If the error in the measurement of momentum is 20 % , then the error in the calculation of kinetic energy is (assume the error in measurement of m as zero)

To solve the problem step by step, we will analyze the relationship between momentum and kinetic energy, and how errors propagate through these calculations. ### Step 1: Understand the relationship between momentum and kinetic energy. The momentum \( p \) of an object is given by the formula: \[ p = mv \] where \( m \) is the mass and \( v \) is the velocity of the object. The kinetic energy \( K \) is given by: \[ K = \frac{1}{2} mv^2 \] ### Step 2: Express kinetic energy in terms of momentum. We can express kinetic energy in terms of momentum. Squaring the momentum gives: \[ p^2 = (mv)^2 = m^2v^2 \] From the kinetic energy formula, we can express \( K \) as: \[ K = \frac{p^2}{2m} \] ### Step 3: Determine the relative error in kinetic energy. To find the error in kinetic energy, we need to consider how the error in momentum affects kinetic energy. The relative error in kinetic energy \( \frac{\Delta K}{K} \) can be derived from the formula for \( K \): \[ \frac{\Delta K}{K} = \frac{\Delta (p^2)}{p^2} + \frac{\Delta m}{m} \] Since we are assuming the error in mass \( m \) is zero (\( \Delta m = 0 \)), the equation simplifies to: \[ \frac{\Delta K}{K} = \frac{\Delta (p^2)}{p^2} \] ### Step 4: Apply the error propagation rule.
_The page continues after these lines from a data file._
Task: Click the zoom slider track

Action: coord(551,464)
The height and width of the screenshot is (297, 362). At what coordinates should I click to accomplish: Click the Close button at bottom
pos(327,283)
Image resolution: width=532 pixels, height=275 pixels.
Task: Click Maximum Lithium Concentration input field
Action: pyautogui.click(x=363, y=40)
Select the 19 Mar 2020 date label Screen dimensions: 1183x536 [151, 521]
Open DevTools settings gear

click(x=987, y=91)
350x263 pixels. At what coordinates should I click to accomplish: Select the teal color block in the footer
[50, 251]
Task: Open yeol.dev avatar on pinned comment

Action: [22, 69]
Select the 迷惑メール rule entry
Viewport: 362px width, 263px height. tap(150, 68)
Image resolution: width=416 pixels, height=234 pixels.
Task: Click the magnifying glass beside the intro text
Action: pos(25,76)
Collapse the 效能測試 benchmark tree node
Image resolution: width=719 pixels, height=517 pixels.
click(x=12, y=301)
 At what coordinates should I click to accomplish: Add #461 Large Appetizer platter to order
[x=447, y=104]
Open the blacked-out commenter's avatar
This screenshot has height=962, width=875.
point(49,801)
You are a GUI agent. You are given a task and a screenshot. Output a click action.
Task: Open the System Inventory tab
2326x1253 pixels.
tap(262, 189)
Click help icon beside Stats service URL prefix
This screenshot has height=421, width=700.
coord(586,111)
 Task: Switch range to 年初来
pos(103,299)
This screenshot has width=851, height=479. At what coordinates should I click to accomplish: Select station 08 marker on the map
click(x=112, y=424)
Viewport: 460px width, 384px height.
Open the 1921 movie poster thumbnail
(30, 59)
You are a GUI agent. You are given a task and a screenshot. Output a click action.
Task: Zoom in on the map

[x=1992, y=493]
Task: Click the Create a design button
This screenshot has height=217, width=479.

For a quantity raised to a power, the relative error is multiplied by that power: \[ \frac{\Delta (p^2)}{p^2} = 2 \frac{\Delta p}{p} \] Thus, we have: \[ \frac{\Delta K}{K} = 2 \frac{\Delta p}{p} \] ### Step 5: Substitute the given error in momentum. We are given that the error in the measurement of momentum is 20%. Thus: \[ \frac{\Delta p}{p} = \frac{20}{100} = 0.2 \] Substituting this into our equation gives: \[ \frac{\Delta K}{K} = 2 \times 0.2 = 0.4 \] ### Step 6: Convert the relative error to percentage. To convert the relative error into a percentage, we multiply by 100: \[ \text{Percentage error in } K = 0.4 \times 100 = 40\% \] ### Conclusion The error in the calculation of kinetic energy is **40%**.